══ Extracted entries

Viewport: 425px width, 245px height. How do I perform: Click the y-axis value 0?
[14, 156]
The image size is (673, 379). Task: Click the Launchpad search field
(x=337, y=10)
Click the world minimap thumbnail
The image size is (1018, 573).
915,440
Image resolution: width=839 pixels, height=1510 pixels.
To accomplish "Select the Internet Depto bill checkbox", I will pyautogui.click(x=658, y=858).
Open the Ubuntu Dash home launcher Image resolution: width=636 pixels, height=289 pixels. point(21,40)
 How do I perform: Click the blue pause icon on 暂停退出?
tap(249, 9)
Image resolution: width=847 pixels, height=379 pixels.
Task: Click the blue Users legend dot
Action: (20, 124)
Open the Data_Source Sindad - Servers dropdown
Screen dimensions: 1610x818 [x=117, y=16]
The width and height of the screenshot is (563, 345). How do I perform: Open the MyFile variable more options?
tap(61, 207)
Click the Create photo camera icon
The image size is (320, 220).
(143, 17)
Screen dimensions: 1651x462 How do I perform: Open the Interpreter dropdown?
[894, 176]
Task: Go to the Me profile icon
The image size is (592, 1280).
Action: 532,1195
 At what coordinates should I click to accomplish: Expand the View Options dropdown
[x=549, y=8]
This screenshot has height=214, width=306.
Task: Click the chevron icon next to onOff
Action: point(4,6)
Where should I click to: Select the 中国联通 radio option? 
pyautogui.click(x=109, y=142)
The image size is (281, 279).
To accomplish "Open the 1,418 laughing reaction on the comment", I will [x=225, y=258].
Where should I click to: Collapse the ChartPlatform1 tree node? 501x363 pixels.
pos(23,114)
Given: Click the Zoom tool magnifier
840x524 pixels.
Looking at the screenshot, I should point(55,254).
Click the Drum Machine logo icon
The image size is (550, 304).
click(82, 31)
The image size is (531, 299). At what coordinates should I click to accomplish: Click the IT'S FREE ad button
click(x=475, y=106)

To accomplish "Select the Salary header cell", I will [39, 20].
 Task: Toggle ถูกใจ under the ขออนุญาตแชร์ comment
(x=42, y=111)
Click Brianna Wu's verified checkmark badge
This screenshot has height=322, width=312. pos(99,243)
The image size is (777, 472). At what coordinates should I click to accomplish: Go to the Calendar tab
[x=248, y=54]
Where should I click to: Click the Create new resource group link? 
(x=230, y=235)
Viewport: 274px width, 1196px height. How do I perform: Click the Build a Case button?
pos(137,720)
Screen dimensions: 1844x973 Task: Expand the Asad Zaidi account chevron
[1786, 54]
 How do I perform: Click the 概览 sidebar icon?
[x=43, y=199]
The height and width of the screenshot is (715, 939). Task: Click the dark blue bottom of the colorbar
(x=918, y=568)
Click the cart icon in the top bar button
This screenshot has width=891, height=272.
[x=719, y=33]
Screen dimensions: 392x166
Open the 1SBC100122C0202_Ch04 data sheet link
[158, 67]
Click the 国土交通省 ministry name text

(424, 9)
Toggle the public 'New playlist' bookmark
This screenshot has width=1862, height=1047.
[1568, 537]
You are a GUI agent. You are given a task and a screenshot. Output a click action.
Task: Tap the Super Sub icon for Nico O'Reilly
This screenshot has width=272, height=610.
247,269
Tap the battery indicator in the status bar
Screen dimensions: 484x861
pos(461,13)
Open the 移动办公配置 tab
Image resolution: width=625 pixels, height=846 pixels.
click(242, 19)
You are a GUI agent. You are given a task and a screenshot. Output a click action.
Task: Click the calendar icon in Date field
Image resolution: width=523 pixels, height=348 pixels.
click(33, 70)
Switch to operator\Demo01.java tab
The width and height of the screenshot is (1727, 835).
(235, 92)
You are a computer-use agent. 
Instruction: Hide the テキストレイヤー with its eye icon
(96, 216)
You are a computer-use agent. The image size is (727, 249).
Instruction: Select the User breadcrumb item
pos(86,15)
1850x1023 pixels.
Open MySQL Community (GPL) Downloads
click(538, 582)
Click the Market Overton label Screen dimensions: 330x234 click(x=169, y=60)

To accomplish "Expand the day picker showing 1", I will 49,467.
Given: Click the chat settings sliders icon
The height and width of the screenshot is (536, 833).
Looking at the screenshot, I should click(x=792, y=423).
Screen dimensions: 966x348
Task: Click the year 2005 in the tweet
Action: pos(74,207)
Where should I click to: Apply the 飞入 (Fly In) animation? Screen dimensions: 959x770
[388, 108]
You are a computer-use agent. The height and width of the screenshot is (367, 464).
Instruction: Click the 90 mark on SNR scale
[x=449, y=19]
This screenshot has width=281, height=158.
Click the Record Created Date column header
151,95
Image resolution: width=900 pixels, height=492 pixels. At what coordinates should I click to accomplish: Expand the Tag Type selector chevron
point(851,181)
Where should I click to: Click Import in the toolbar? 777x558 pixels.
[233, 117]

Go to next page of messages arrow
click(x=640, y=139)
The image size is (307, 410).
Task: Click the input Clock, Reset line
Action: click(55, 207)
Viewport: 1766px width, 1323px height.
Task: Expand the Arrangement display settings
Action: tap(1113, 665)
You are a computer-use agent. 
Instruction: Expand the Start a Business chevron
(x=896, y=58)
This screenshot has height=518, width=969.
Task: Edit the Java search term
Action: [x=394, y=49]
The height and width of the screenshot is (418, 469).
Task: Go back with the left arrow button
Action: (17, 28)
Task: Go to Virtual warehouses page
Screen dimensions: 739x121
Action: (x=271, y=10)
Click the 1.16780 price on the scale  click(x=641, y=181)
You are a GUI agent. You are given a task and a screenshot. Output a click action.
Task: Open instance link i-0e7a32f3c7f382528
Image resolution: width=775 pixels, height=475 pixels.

════

→ **Do this**
Edit the listing above by replacing "At what coordinates should I click to accomplish" with "Which coordinates should I click to accomplish" wherever it occurs. Leave every other line unchanged.

→ **Task result**
Viewport: 425px width, 245px height. How do I perform: Click the y-axis value 0?
[14, 156]
The image size is (673, 379). Task: Click the Launchpad search field
(x=337, y=10)
Click the world minimap thumbnail
The image size is (1018, 573).
915,440
Image resolution: width=839 pixels, height=1510 pixels.
To accomplish "Select the Internet Depto bill checkbox", I will pyautogui.click(x=658, y=858).
Open the Ubuntu Dash home launcher Image resolution: width=636 pixels, height=289 pixels. point(21,40)
 How do I perform: Click the blue pause icon on 暂停退出?
tap(249, 9)
Image resolution: width=847 pixels, height=379 pixels.
Task: Click the blue Users legend dot
Action: (20, 124)
Open the Data_Source Sindad - Servers dropdown
Screen dimensions: 1610x818 [x=117, y=16]
The width and height of the screenshot is (563, 345). How do I perform: Open the MyFile variable more options?
tap(61, 207)
Click the Create photo camera icon
The image size is (320, 220).
(143, 17)
Screen dimensions: 1651x462 How do I perform: Open the Interpreter dropdown?
[894, 176]
Task: Go to the Me profile icon
The image size is (592, 1280).
Action: 532,1195
 Which coordinates should I click to accomplish: Expand the View Options dropdown
[x=549, y=8]
This screenshot has height=214, width=306.
Task: Click the chevron icon next to onOff
Action: point(4,6)
Where should I click to: Select the 中国联通 radio option? 
pyautogui.click(x=109, y=142)
The image size is (281, 279).
To accomplish "Open the 1,418 laughing reaction on the comment", I will [x=225, y=258].
Where should I click to: Collapse the ChartPlatform1 tree node? 501x363 pixels.
pos(23,114)
Given: Click the Zoom tool magnifier
840x524 pixels.
Looking at the screenshot, I should point(55,254).
Click the Drum Machine logo icon
The image size is (550, 304).
click(82, 31)
The image size is (531, 299). Which coordinates should I click to accomplish: Click the IT'S FREE ad button
click(x=475, y=106)

To accomplish "Select the Salary header cell", I will [39, 20].
 Task: Toggle ถูกใจ under the ขออนุญาตแชร์ comment
(x=42, y=111)
Click Brianna Wu's verified checkmark badge
This screenshot has height=322, width=312. pos(99,243)
The image size is (777, 472). Which coordinates should I click to accomplish: Go to the Calendar tab
[x=248, y=54]
Where should I click to: Click the Create new resource group link? 
(x=230, y=235)
Viewport: 274px width, 1196px height. How do I perform: Click the Build a Case button?
pos(137,720)
Screen dimensions: 1844x973 Task: Expand the Asad Zaidi account chevron
[1786, 54]
 How do I perform: Click the 概览 sidebar icon?
[x=43, y=199]
The height and width of the screenshot is (715, 939). Task: Click the dark blue bottom of the colorbar
(x=918, y=568)
Click the cart icon in the top bar button
This screenshot has width=891, height=272.
[x=719, y=33]
Screen dimensions: 392x166
Open the 1SBC100122C0202_Ch04 data sheet link
[158, 67]
Click the 国土交通省 ministry name text

(424, 9)
Toggle the public 'New playlist' bookmark
This screenshot has width=1862, height=1047.
[1568, 537]
You are a GUI agent. You are given a task and a screenshot. Output a click action.
Task: Tap the Super Sub icon for Nico O'Reilly
This screenshot has width=272, height=610.
247,269
Tap the battery indicator in the status bar
Screen dimensions: 484x861
pos(461,13)
Open the 移动办公配置 tab
Image resolution: width=625 pixels, height=846 pixels.
click(242, 19)
You are a GUI agent. You are given a task and a screenshot. Output a click action.
Task: Click the calendar icon in Date field
Image resolution: width=523 pixels, height=348 pixels.
click(33, 70)
Switch to operator\Demo01.java tab
The width and height of the screenshot is (1727, 835).
(235, 92)
You are a computer-use agent. 
Instruction: Hide the テキストレイヤー with its eye icon
(96, 216)
You are a computer-use agent. The image size is (727, 249).
Instruction: Select the User breadcrumb item
pos(86,15)
1850x1023 pixels.
Open MySQL Community (GPL) Downloads
click(538, 582)
Click the Market Overton label Screen dimensions: 330x234 click(x=169, y=60)

To accomplish "Expand the day picker showing 1", I will 49,467.
Given: Click the chat settings sliders icon
The height and width of the screenshot is (536, 833).
Looking at the screenshot, I should click(x=792, y=423).
Screen dimensions: 966x348
Task: Click the year 2005 in the tweet
Action: pos(74,207)
Where should I click to: Apply the 飞入 (Fly In) animation? Screen dimensions: 959x770
[388, 108]
You are a computer-use agent. The height and width of the screenshot is (367, 464).
Instruction: Click the 90 mark on SNR scale
[x=449, y=19]
This screenshot has width=281, height=158.
Click the Record Created Date column header
151,95
Image resolution: width=900 pixels, height=492 pixels. Which coordinates should I click to accomplish: Expand the Tag Type selector chevron
point(851,181)
Where should I click to: Click Import in the toolbar? 777x558 pixels.
[233, 117]

Go to next page of messages arrow
click(x=640, y=139)
The image size is (307, 410).
Task: Click the input Clock, Reset line
Action: click(55, 207)
Viewport: 1766px width, 1323px height.
Task: Expand the Arrangement display settings
Action: tap(1113, 665)
You are a computer-use agent. 
Instruction: Expand the Start a Business chevron
(x=896, y=58)
This screenshot has height=518, width=969.
Task: Edit the Java search term
Action: [x=394, y=49]
The height and width of the screenshot is (418, 469).
Task: Go back with the left arrow button
Action: (17, 28)
Task: Go to Virtual warehouses page
Screen dimensions: 739x121
Action: (x=271, y=10)
Click the 1.16780 price on the scale  click(x=641, y=181)
You are a GUI agent. You are given a task and a screenshot. Output a click action.
Task: Open instance link i-0e7a32f3c7f382528
Image resolution: width=775 pixels, height=475 pixels.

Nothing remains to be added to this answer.